# Mirada's Win Picture from Raleigh



## Xeph (Jun 19, 2005)

There were three, but this is the one we chose to purchase and keep


----------



## wilbanks17 (Feb 11, 2011)

Congrats! She's beautiful.


----------



## LaRen616 (Mar 4, 2010)

Congrats Jackie!

Such a good looking girl!


----------



## HeidiW (Apr 9, 2009)

What a beauty, congratulations!!


----------



## Samba (Apr 23, 2001)

Awesome! Congratulations!!


----------



## Pattycakes (Sep 8, 2010)

Thats wonderful! Congratulations!


----------



## cassadee7 (Nov 26, 2009)

Very nice! Love the alert, regal look.


----------



## dogfaeries (Feb 22, 2010)

Beautiful dog!


----------



## Whiteshepherds (Aug 21, 2010)

Congrats and it's a beautiful picture!!


----------



## shadow mum (Apr 8, 2008)

Lovely photo!! She is a stunner.


----------



## robinhuerta (Apr 21, 2007)

Congrats! How nice is that!!!


----------



## DunRingill (Dec 28, 2007)

Congrats! 

Hey I think I saw you....at the Sunday specialty at Del Val?


----------



## Xeph (Jun 19, 2005)

> Hey I think I saw you....at the Sunday specialty at Del Val?


Really!? No way! Did you see me with her, or with my veteran dog?


----------



## Stosh (Jun 26, 2010)

Wow, she's beautiful! Congratulations


----------



## DunRingill (Dec 28, 2007)

Xeph said:


> Really!? No way! Did you see me with her, or with my veteran dog?


Must have been her.....I was there for several of the bitch classes. The judging was interesting, but I don't do conformation anymore. I was hanging out in the area near the ring entrance, with my sable youngster who was playing with the malinois puppy. Then we worked some obedience near the goal post for a bit. I had shown Mike in obedience earlier in the day. Headed for home before all the bitch classes were done, because I was *beat*.


----------



## CHawkins (Jul 12, 2010)

Congrats!


----------



## Mrs.K (Jul 14, 2009)

Congratulations


----------



## KZoppa (Aug 14, 2010)

congrats!


----------



## Xeph (Jun 19, 2005)

> I was hanging out in the area near the ring entrance, with my sable youngster who was playing with the malinois puppy.


LMAO!! OMG I actually addressed you xD

And I had gone over to put my hands on the Malinois puppy (she belongs to my friend) to see whether or not her puppy was fat, LOL!! The breeder (who was holding on to the puppy) had said that Jenna was a bit tubby, and her poor owner didn't want to believe it.

So that was me going "Oh hi sweetie!

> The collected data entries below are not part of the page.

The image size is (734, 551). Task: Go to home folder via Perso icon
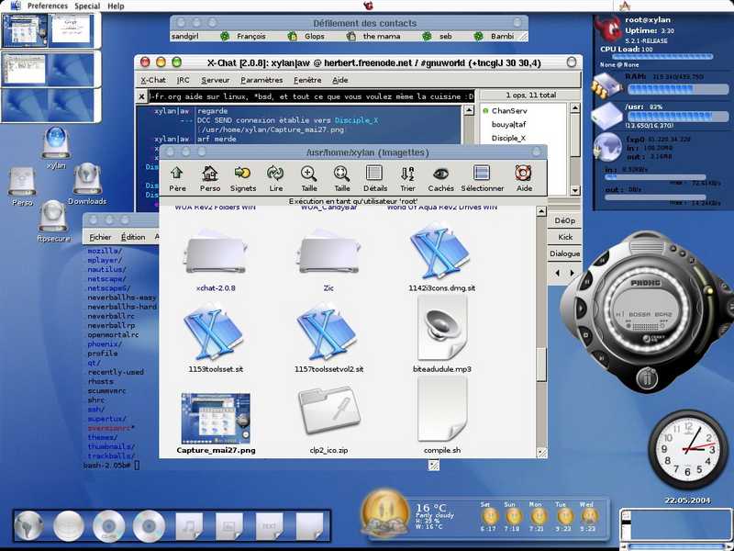210,174
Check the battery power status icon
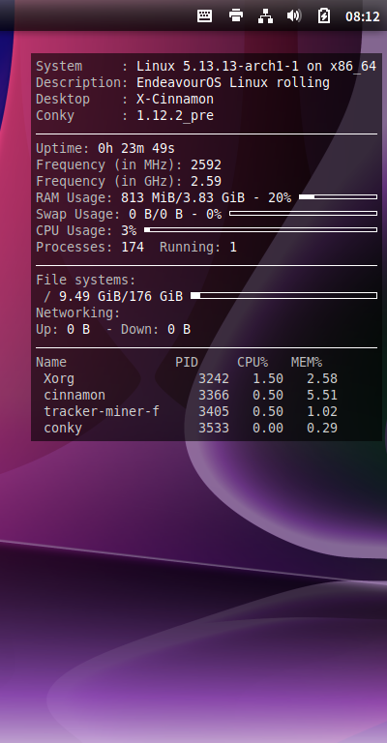Image resolution: width=387 pixels, height=743 pixels. click(323, 15)
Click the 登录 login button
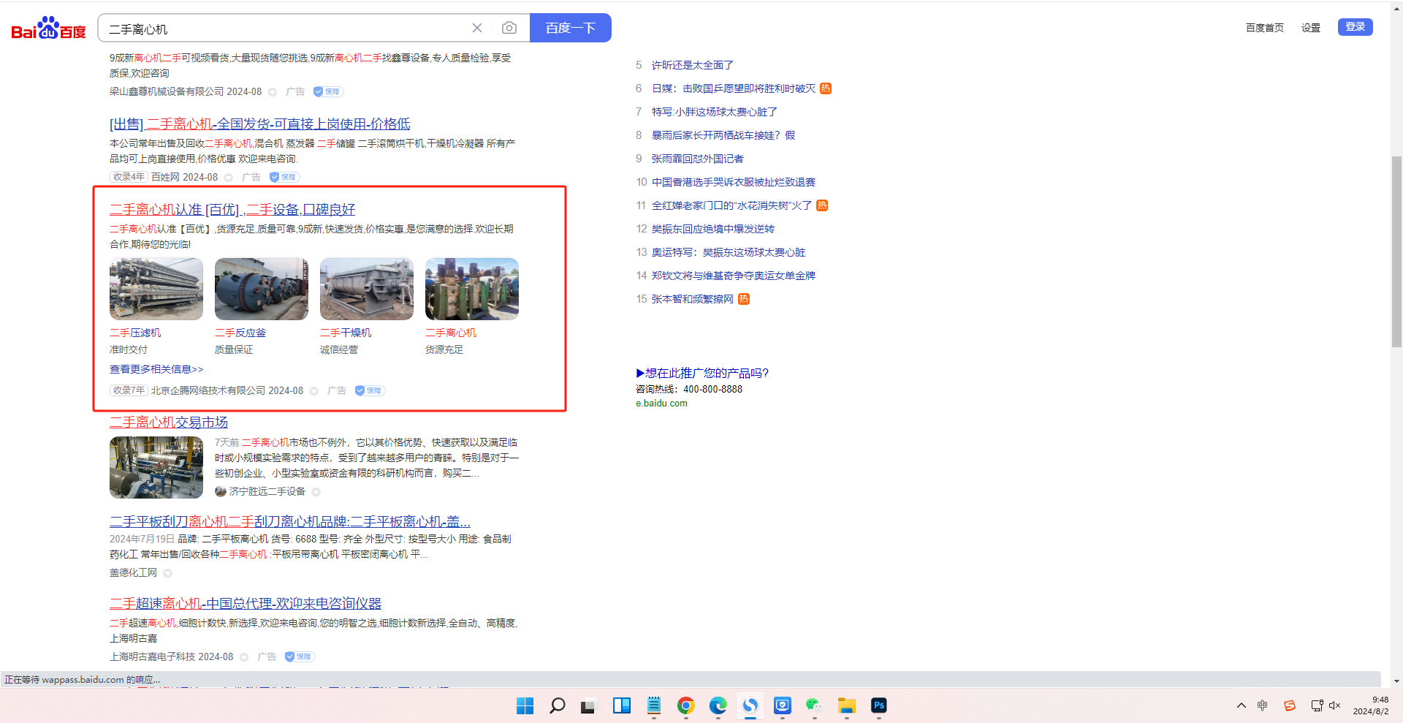The height and width of the screenshot is (723, 1403). [1355, 27]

Aren't you precious!" and when I walked away it was "Yeah, she's fat." LOL! Her owner took it well though, and is taking some of that weight off. When you live with the dog, you just can't see it as well.



> The judging was interesting


Interesting is right


----------



## DunRingill (Dec 28, 2007)

Xeph said:


> LMAO!! OMG I actually addressed you xD
> 
> And I had gone over to put my hands on the Malinois puppy (she belongs to my friend) to see whether or not her puppy was fat, LOL!! The breeder (who was holding on to the puppy) had said that Jenna was a bit tubby, and her poor owner didn't want to believe it.
> 
> So that was me going "Oh hi sweetie! Aren't you precious!" and when I walked away it was "Yeah, she's fat." LOL! Her owner took it well though, and is taking some of that weight off. When you live with the dog, you just can't see it as well.

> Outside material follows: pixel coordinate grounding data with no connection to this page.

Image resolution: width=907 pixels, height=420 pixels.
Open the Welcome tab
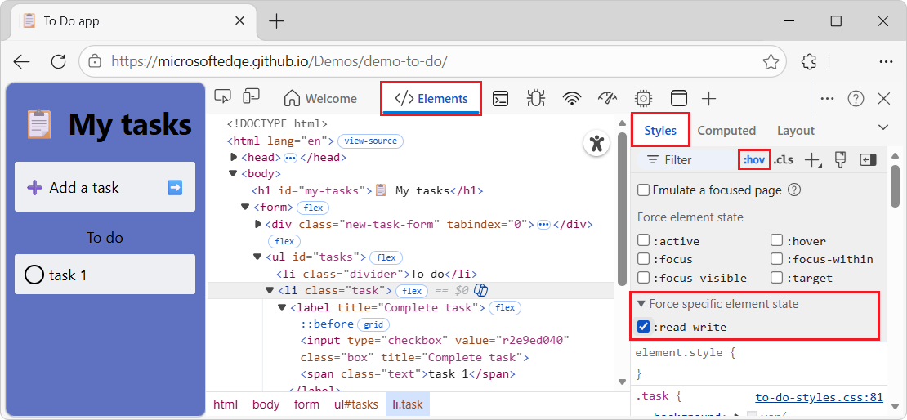320,99
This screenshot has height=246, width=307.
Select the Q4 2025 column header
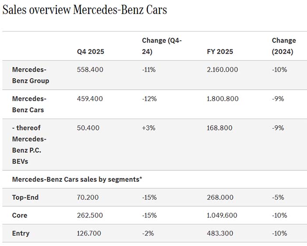pos(91,51)
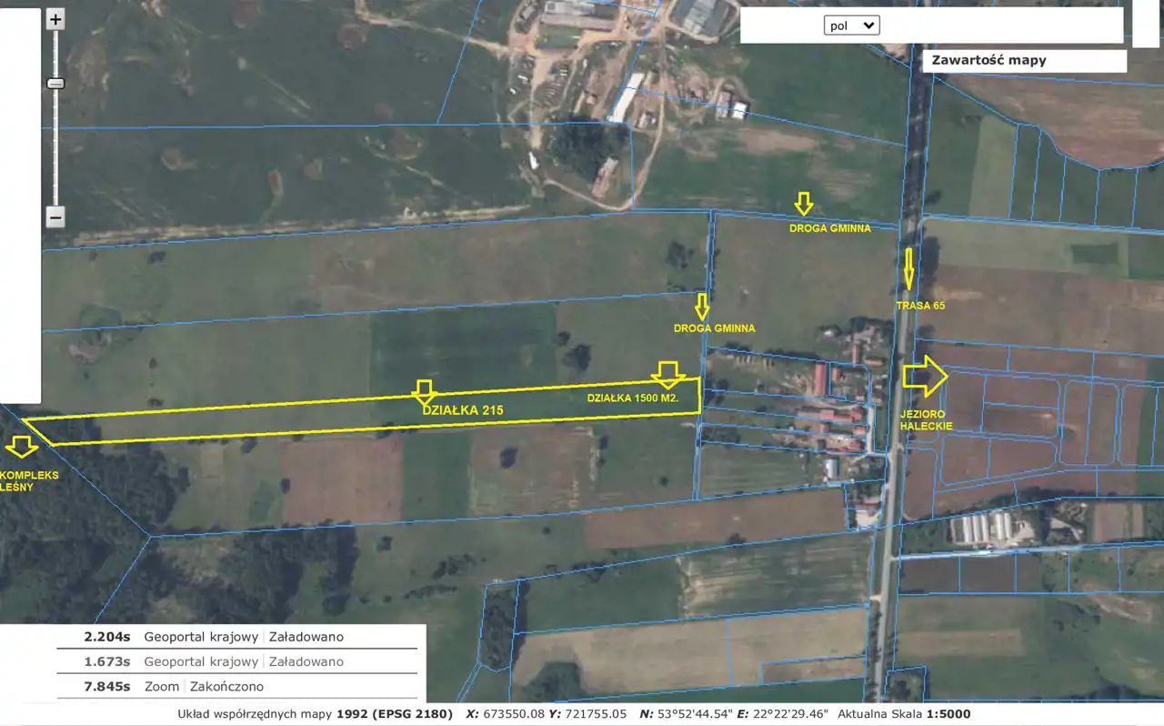Image resolution: width=1164 pixels, height=726 pixels.
Task: Click the minus zoom-out button
Action: click(x=55, y=217)
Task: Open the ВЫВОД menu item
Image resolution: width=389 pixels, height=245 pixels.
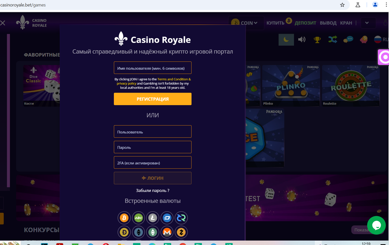Action: click(328, 23)
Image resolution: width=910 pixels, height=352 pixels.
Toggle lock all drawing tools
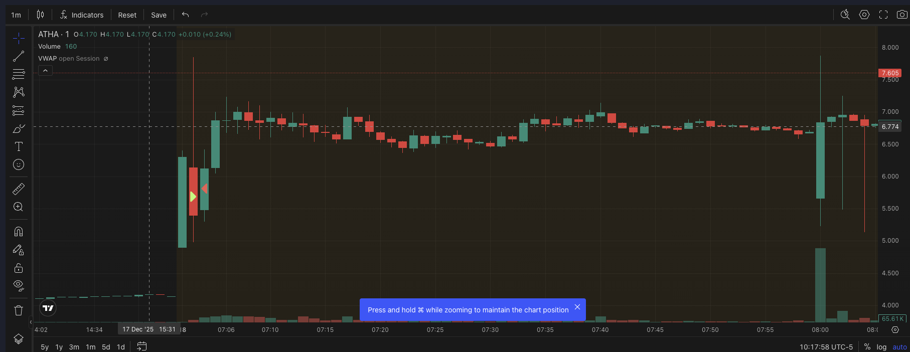tap(19, 268)
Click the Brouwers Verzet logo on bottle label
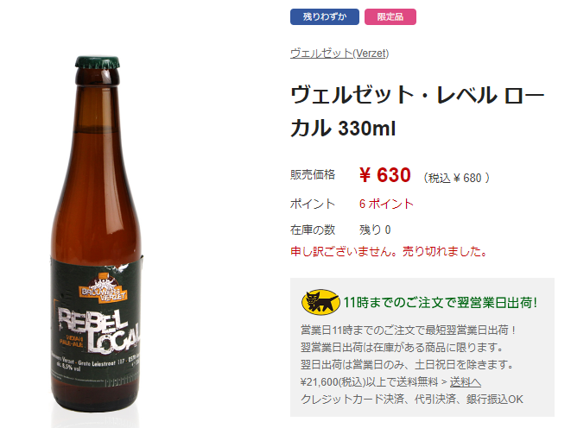Screen dimensions: 571x428 tap(104, 291)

ahhhh that explains why they both kept feeling Bunny's ribs!




> Interesting is right


Yes, that's exactly the kind of interesting I meant. Just how many times did she switch the bitches around in that one class, I think the class before yours? CRIPES!


----------



## Xeph (Jun 19, 2005)

> Just how many times did she switch the bitches around in that one class, I think the class before yours? CRIPES!


A zillion...and I personally felt she still wasn't really sure.

I had people telling me my bitch got hosed, and that while maybe she shouldn't have placed, she definitely shouldn't have been last.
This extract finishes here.